▶ _What you will do_: Retype precisely the section of the data that starts at the line containing "You are a computer-use" and runs to its final line, ends included.

▶ _Source material_:

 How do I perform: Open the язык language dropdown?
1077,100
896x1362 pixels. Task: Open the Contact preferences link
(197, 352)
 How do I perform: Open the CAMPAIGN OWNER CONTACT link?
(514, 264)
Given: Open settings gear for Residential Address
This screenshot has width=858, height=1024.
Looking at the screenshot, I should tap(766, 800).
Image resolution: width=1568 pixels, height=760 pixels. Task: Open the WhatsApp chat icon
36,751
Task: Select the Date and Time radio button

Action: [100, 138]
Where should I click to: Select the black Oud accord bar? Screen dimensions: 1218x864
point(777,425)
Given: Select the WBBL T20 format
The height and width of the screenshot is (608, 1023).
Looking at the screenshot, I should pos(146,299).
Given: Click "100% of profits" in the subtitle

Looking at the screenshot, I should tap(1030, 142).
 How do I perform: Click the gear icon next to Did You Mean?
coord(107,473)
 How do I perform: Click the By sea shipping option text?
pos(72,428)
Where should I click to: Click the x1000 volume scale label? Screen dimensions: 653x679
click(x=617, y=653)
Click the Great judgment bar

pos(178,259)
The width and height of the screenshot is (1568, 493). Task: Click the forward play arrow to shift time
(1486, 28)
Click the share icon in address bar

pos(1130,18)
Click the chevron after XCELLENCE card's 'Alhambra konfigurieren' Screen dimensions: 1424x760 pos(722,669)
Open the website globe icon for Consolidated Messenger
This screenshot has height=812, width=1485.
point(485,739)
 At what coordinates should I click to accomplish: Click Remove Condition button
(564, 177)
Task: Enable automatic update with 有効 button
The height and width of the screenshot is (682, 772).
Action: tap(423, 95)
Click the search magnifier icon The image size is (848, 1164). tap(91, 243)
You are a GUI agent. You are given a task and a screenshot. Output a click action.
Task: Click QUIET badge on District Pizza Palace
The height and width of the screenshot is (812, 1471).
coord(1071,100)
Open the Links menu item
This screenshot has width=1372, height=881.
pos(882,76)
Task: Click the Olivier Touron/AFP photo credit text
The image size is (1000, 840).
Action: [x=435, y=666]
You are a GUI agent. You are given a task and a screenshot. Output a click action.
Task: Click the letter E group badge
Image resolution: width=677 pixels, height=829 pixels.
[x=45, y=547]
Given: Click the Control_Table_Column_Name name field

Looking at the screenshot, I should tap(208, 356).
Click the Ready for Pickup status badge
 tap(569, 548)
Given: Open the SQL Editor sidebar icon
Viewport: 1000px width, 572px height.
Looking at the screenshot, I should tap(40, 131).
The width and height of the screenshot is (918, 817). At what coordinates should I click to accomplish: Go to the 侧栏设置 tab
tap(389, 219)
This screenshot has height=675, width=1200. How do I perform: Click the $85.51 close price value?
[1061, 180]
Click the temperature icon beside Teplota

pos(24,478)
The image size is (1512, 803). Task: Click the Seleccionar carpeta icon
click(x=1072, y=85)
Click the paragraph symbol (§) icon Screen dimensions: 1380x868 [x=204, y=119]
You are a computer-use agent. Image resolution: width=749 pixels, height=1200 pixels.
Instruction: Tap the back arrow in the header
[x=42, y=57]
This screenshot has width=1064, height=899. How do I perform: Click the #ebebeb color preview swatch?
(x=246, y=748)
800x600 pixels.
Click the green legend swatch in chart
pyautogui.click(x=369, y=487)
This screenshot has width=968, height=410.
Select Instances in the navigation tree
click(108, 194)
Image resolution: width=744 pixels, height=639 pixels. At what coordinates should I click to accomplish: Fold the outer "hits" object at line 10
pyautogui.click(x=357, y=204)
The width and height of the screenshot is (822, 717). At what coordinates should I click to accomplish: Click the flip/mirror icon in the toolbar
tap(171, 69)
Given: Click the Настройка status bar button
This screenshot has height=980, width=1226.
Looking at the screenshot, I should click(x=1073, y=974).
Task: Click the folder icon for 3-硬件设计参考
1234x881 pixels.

▶ _Written answer_:
You are a computer-use agent. Image resolution: width=749 pixels, height=1200 pixels.
Instruction: Tap the back arrow in the header
[x=42, y=57]
This screenshot has width=1064, height=899. How do I perform: Click the #ebebeb color preview swatch?
(x=246, y=748)
800x600 pixels.
Click the green legend swatch in chart
pyautogui.click(x=369, y=487)
This screenshot has width=968, height=410.
Select Instances in the navigation tree
click(108, 194)
Image resolution: width=744 pixels, height=639 pixels. At what coordinates should I click to accomplish: Fold the outer "hits" object at line 10
pyautogui.click(x=357, y=204)
The width and height of the screenshot is (822, 717). At what coordinates should I click to accomplish: Click the flip/mirror icon in the toolbar
tap(171, 69)
Given: Click the Настройка status bar button
This screenshot has height=980, width=1226.
Looking at the screenshot, I should click(x=1073, y=974).
Task: Click the folder icon for 3-硬件设计参考
1234x881 pixels.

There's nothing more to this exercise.